Ted Simons: One of those folks in congress is Gabrielle Gifford's. She was critical of the summary. She said it was basically like a cartoon with no details on cost, schedule and these sorts of things. What is the future of manned spaceflight? The summary report says that basically NASA is underfunded and under resourced and under everything. They got a point there, don't they?

Kip Hodges: Absolutely. I think the concern in congress and I think the concern for the president will be that that's something we knew already. Every administration, including the Obama administration, has looked to functional cuts in the budget for NASA as it's moved forward. And this year the budget is a little bit on hold pending the release of the Augustine report and what the administration decides it wants to do with that report. So that's absolutely fair. I think one of the most interesting things that's come out of the summary report so far has been the recommendation that in order to do much of anything with regard to deep space exploration, we'll probably have to spend on the order of $3 billion more a year. That's obviously a significant amount of money, but if NASA's budget increased by $3 billion a year, the total NASA budget would be about 1/10 of 1% of the total federal budget. People I don't think understand that all of this technology is actually costing the American government relatively little compared to a lot of things it's spending money on.

Ted Simons: People may not understand that, may not be aware of, is NASA doing a good enough job? I think what we just saw I think would fire the imagination of a lot of people. It looks like a science fiction movie going on up there. That rover is amazing. Is that message getting out?

Kip Hodges: I don't think it's getting out enough. I think there are a lot of people at NASA working hard on this, but it's like they've never quite connected with the American public. I think the press can do a great deal; the media can do a great deal as well to try to help get the word out. It's just not there yet. I think it should be. As you say, it's absolutely true that having things like this running in the field, these tangible assets that NASA has to build toward the future are fundamentally important. They're there, real, and functional today. Having them ready to go to the moon by 2020 is an entirely doable thing. It's just having the resource to make it happen.

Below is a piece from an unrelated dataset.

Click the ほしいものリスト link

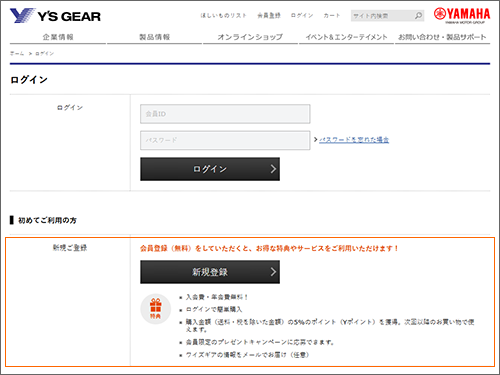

Ted Simons: The space shuttly ends in 2011, right?

Kip Hodges: Right.

Ted Simons: What will happen then?

Kip Hodges: The original plan was to retire the shuttle in 2011 and have a new rocket that was available to take humans from the U.S., to take humans into low earth orbit. In other words, the relative portion of space that the space shuttle typically goes to that the international space station is in. This new rocket, what is called the Aries I rocket was the first phase of the constellation program. Then they would build the Aries V rocket. The problem is that Aries I has been behind schedule. It's been somewhat over budget but not as over budget as a lot of things that NASA actually does. It just recently, I believe it was last week, had its first successful test firing of the engine system for the Aries I rocket which is a long way from flying but at least the engine works. That was the original plan. I think one of the things the Augustine commission has to consider is the fact that Aries I is sufficiently behind schedule, that it will probably be in excess of five years before we have the capacity to get back to low earth orbit if the shuttle is retired. So that's what some people have a concern about. We're going to continue to fund and continue to work in the international space station as a partner. However, we will have to depend on Russian rockets to get us to it until Aries I or something similar to that is ready. That has a lot of people concerned.

Ted Simons: Real quickly, your colleague, Lawrence Krauss, has an idea of send astronauts one way. That would be the most effective way to do it. Send them there and don't send them back.

Kip Hodges: Essentially colonize Mars. Lawrence is sort of one of the latest of people to popularize that. It's an interesting idea. I think you would find a lot of people, space scientists and engineers, would take a one-way ticket to mars and be colonists. I think it would be difficult to convince the American public that we want to send people on a one-way ticket to Mars at this juncture.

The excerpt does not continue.